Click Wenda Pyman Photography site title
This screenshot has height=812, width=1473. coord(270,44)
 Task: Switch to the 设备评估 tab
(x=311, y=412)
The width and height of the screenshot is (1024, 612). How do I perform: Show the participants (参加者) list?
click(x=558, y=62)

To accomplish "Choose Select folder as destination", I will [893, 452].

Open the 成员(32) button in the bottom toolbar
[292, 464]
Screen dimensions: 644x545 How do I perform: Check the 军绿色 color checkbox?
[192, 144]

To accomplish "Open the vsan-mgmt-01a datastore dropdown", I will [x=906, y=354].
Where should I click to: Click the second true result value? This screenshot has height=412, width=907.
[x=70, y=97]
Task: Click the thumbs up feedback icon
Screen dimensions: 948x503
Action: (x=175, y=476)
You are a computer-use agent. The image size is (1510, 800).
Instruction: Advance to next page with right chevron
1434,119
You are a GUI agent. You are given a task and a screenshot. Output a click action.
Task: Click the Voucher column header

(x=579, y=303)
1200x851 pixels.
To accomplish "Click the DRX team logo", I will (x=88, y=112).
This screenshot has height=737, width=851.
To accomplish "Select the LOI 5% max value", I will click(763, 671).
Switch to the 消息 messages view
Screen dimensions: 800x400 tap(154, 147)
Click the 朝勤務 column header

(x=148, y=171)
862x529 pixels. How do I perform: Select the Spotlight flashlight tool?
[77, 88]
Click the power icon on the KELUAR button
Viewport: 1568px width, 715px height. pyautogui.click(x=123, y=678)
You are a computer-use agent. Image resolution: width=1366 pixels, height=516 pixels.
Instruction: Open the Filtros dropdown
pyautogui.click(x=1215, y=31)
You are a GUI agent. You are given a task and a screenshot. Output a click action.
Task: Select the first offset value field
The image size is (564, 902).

=====

▶ **WHAT IS NEEDED**
Return all of the items above verbatim, keeping every line unchanged and in its original order.

▶ **OUTPUT BELOW**
Click Wenda Pyman Photography site title
This screenshot has height=812, width=1473. coord(270,44)
 Task: Switch to the 设备评估 tab
(x=311, y=412)
The width and height of the screenshot is (1024, 612). How do I perform: Show the participants (参加者) list?
click(x=558, y=62)

To accomplish "Choose Select folder as destination", I will [893, 452].

Open the 成员(32) button in the bottom toolbar
[292, 464]
Screen dimensions: 644x545 How do I perform: Check the 军绿色 color checkbox?
[192, 144]

To accomplish "Open the vsan-mgmt-01a datastore dropdown", I will [x=906, y=354].
Where should I click to: Click the second true result value? This screenshot has height=412, width=907.
[x=70, y=97]
Task: Click the thumbs up feedback icon
Screen dimensions: 948x503
Action: (x=175, y=476)
You are a computer-use agent. The image size is (1510, 800).
Instruction: Advance to next page with right chevron
1434,119
You are a GUI agent. You are given a task and a screenshot. Output a click action.
Task: Click the Voucher column header

(x=579, y=303)
1200x851 pixels.
To accomplish "Click the DRX team logo", I will (x=88, y=112).
This screenshot has height=737, width=851.
To accomplish "Select the LOI 5% max value", I will click(763, 671).
Switch to the 消息 messages view
Screen dimensions: 800x400 tap(154, 147)
Click the 朝勤務 column header

(x=148, y=171)
862x529 pixels. How do I perform: Select the Spotlight flashlight tool?
[77, 88]
Click the power icon on the KELUAR button
Viewport: 1568px width, 715px height. pyautogui.click(x=123, y=678)
You are a computer-use agent. Image resolution: width=1366 pixels, height=516 pixels.
Instruction: Open the Filtros dropdown
pyautogui.click(x=1215, y=31)
You are a GUI agent. You are given a task and a screenshot. Output a click action.
Task: Select the first offset value field
The image size is (564, 902).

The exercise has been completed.